Um die 140 Millionen Euro für Investitionen in den nächsten vier bis fünf Jahren, zehn Millionen Euro Defizit im Ergebnishaushalt: Bürgermeister Peter Horstmann hat am Donnerstagabend dem Rat den Haushaltsplanentwurf 2022 vorgestellt. Mit der Ankündigung, dass trotz stabil sprudelnder Gewerbesteuern (bereits jetzt rund 25 Millionen Euro) die 11,2 Millionen städtischer Ausgleichsrücklage „vollständig aufgezehrt“ werde.

Horstmann redete Klartext: Noch rutsche Warendorf mit dieser Finanzlage nicht in die Haushaltssicherung, doch das sei bei der Aufstellung „relativ knapp“ gewesen, so der Verwaltungschef bei Einbringung seines zweiten Haushalts innerhalb von fünf Monaten. Auch ohne Sicherungskonzept muss die Stadt aber wegen der Inanspruchnahme der Allgemeinen Rücklage, also des Eigenkapitals, den Haushalt 2022 genehmigen lassen, statt ihn nur der Kommunalaufsicht anzuzeigen. Außerdem brachte Horstmann die mögliche Notwendigkeit von Steuererhöhungen ins Gespräch.

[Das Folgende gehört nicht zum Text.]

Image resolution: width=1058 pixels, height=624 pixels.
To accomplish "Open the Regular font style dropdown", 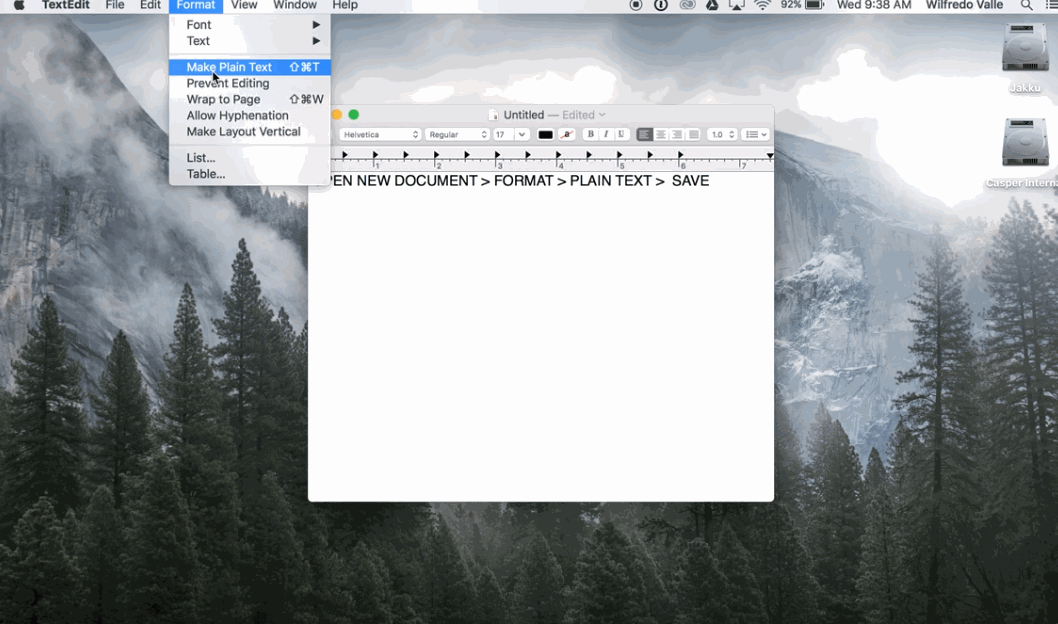I will coord(456,133).
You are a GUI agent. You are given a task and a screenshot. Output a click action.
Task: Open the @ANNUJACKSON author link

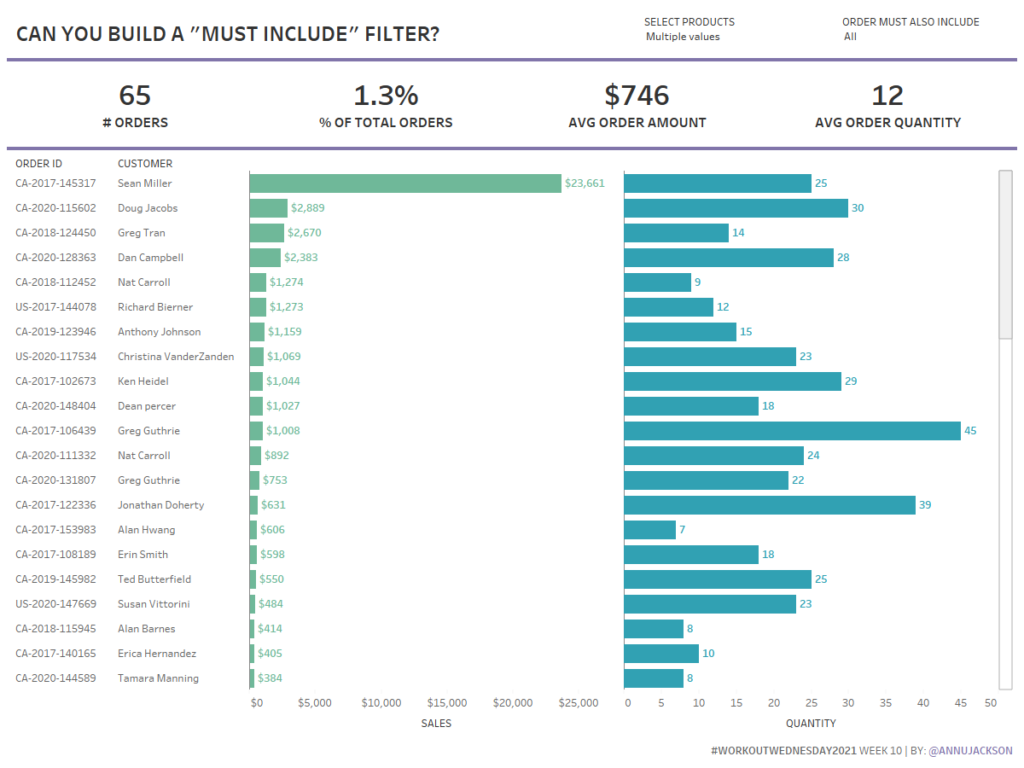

Ausgleichsrücklage „vollständig aufgezehrt“

Gründe für die 2025 auf – Stand jetzt – rund 70 Millionen Euro steigende Verschuldung liegen vor allem in den Großprojekten wie Stadtstraße Nord, Kauf der Emsinsel, Emsrenaturierung, Landesgartenschau, aber auch bei Kosten für Schulbauten, Kitas, das neue Feuerwehrgerätehaus oder die Sporthalle in Freckenhorst. Bei der Finanzierung des geplanten neuen Hallenbades unterstelle der Haushalt, dass das Bad „allein von den Stadtwerken Warendorf finanziert werden kann“, so Peter Horstmann weiter.

Insgesamt, so schloss der Bürgermeister, bestehe in den nächsten Jahren durchaus die Gefahr, dass wir uns insgesamt überheben“. Weil noch weiteres Personal eingestellt werden müsse, die Abschreibungen und andere Folgekosten den Ergebnishaushalt immer mehr unter Druck setzen, „sollten auch Steuererhöhungen kein Tabu mehr sein“, so Horstmann. Sie sollten das letzte Mittel sein, „möglicherweise sind sie jedoch ein unvermeidbares“.